Statistical analysis
OVA-specific IgG1 titre plots show untransformed data, statistical testing of antibody titres was performed on log10-transformed titres. Dose/inhibition curves were calculated using GraphPad Prism V7 (GraphPad Software, Inc. – CA, USA).

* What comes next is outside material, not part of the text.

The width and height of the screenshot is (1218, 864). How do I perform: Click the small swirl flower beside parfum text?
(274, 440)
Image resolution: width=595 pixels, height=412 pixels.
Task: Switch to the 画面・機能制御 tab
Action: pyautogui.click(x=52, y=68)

Comparison of means used student t-test or ANOVA with Tukey post-hoc analysis for multiple comparisons (GraphPad Prism V8).
Author contributions
Conceptualization: JFB and RJS; Methodology: JFB and RJS; Investigation JFB and RJS; Writing –Original Draft: JFB and RJS; Writing –Reviewing and Editing: JFB, RJS, JMD and JWW. Supervision JMD and JWW. All authors have approved the manuscript.
Acknowledgements
JFB was supported by a Research Training Program Scholarship and Children’s Hospital Foundation Top-up award (#50209, RPCPHD0072017), JMD by Queensland University of Technology, JWW by a Fellowship from Perpetual Trustees and RJS by a UQ Vice Chancellor’s Senior Research Fellowship. The authors thank Associate Professor Julie Zikherman for critical reading of the manuscript and the TRI Flow Cytometry Core Facility for excellent flow cytometry support.